*** RECORDS PROVIDED
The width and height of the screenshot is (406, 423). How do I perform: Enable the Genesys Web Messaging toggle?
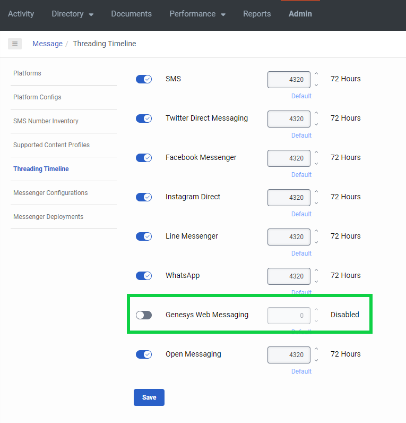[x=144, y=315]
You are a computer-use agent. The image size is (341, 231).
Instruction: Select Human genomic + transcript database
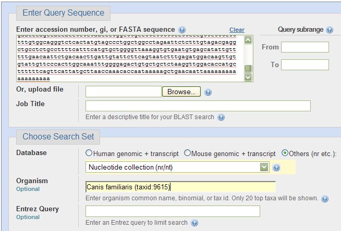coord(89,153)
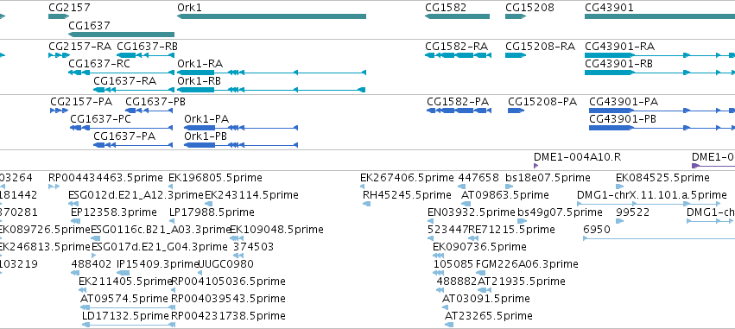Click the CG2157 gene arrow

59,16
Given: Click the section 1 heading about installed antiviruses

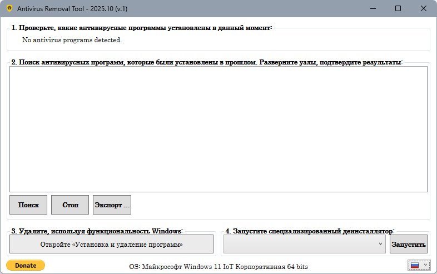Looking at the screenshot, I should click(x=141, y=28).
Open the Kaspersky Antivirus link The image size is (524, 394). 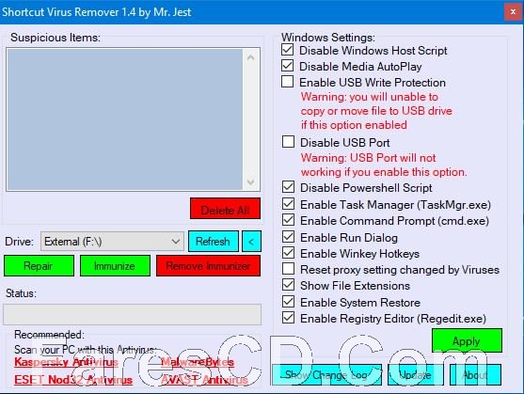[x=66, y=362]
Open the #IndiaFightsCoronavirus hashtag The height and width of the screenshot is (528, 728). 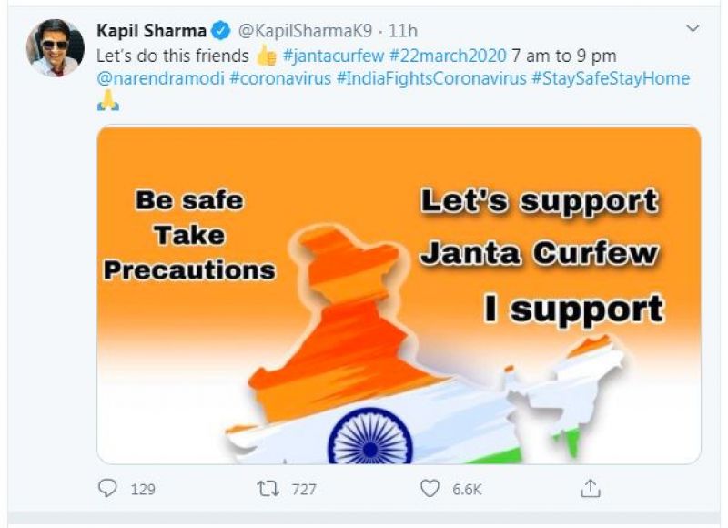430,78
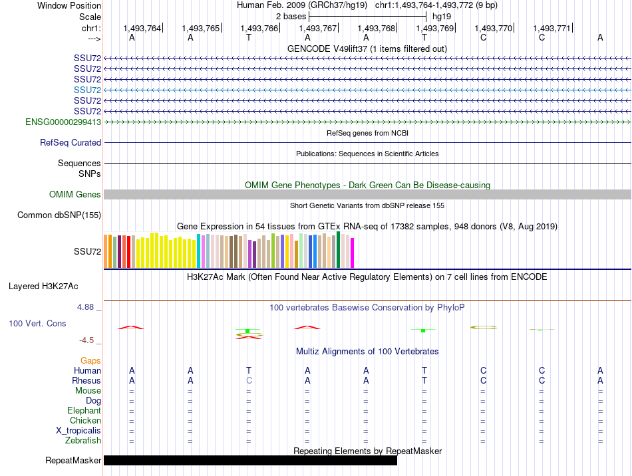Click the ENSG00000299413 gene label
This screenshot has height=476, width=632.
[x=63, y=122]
******
*** RECORDS PROVIDED
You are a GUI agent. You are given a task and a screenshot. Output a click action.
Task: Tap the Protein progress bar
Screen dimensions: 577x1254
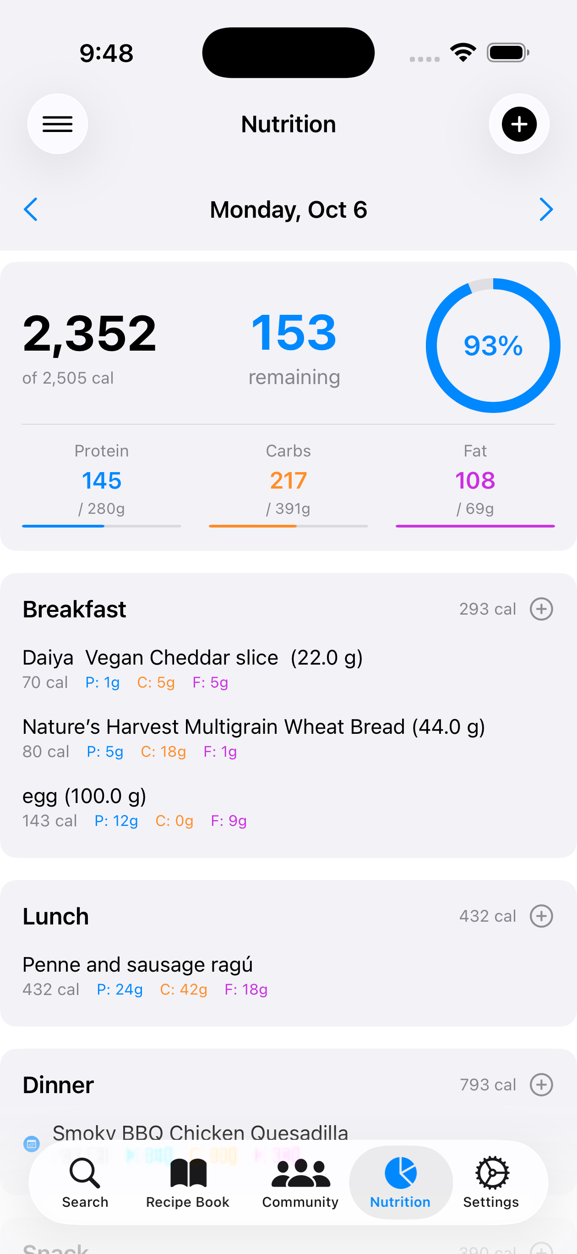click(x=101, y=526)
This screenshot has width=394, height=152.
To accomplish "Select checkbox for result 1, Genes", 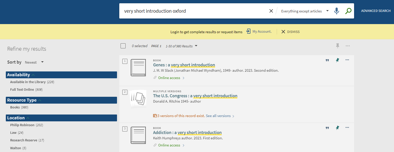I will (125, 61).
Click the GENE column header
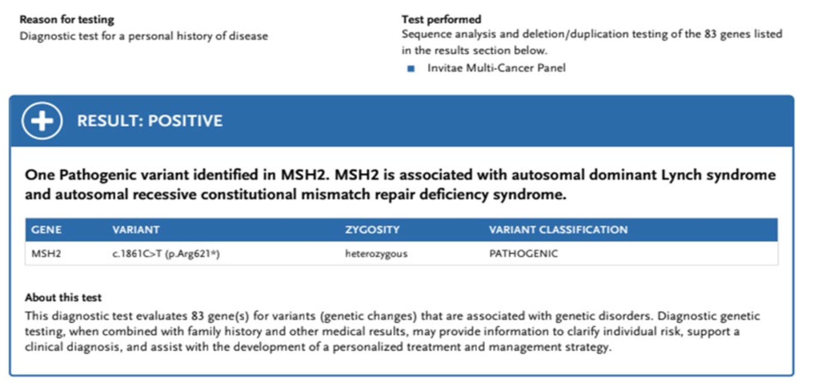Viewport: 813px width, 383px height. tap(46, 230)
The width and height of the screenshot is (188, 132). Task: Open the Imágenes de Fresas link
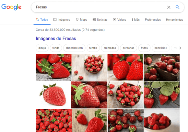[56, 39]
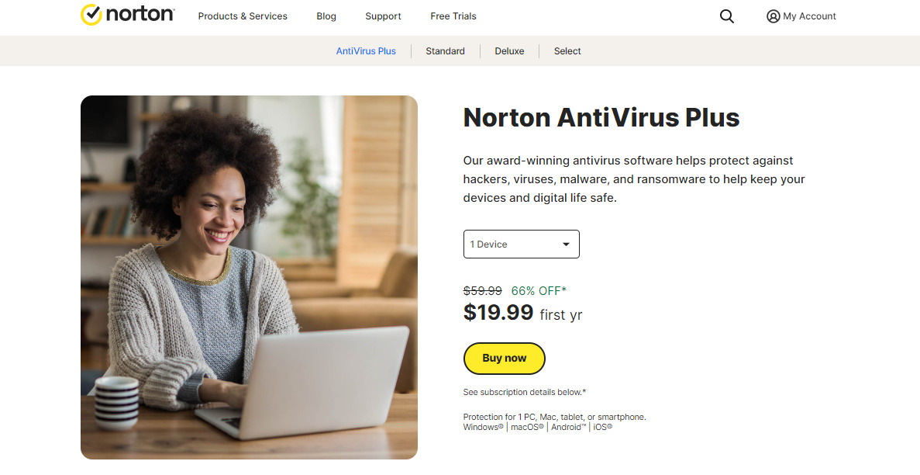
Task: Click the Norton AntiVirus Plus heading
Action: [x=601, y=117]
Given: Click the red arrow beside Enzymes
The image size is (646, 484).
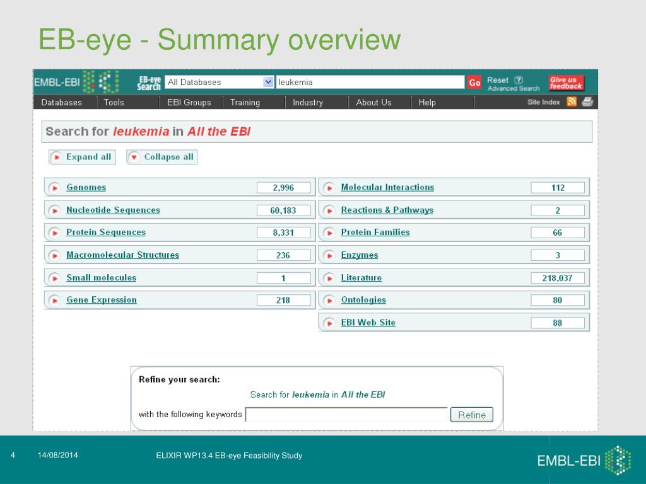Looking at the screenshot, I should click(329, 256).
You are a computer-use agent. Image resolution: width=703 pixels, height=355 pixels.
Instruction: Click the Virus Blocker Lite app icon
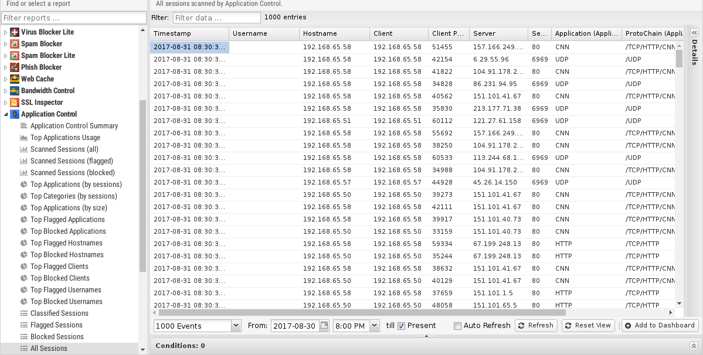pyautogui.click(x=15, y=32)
******
__WHAT YOU ARE ASKED TO DO__
Look through the listing and return each line containing the word "agent".

__RESULT OF THE EXERCISE__
You are a computer-use agent. The image size is (341, 231).
You are a GUI agent. You are given a task and a screenshot. Output a click action.
You are a computer-use agent. Image resolution: width=703 pixels, height=355 pixels.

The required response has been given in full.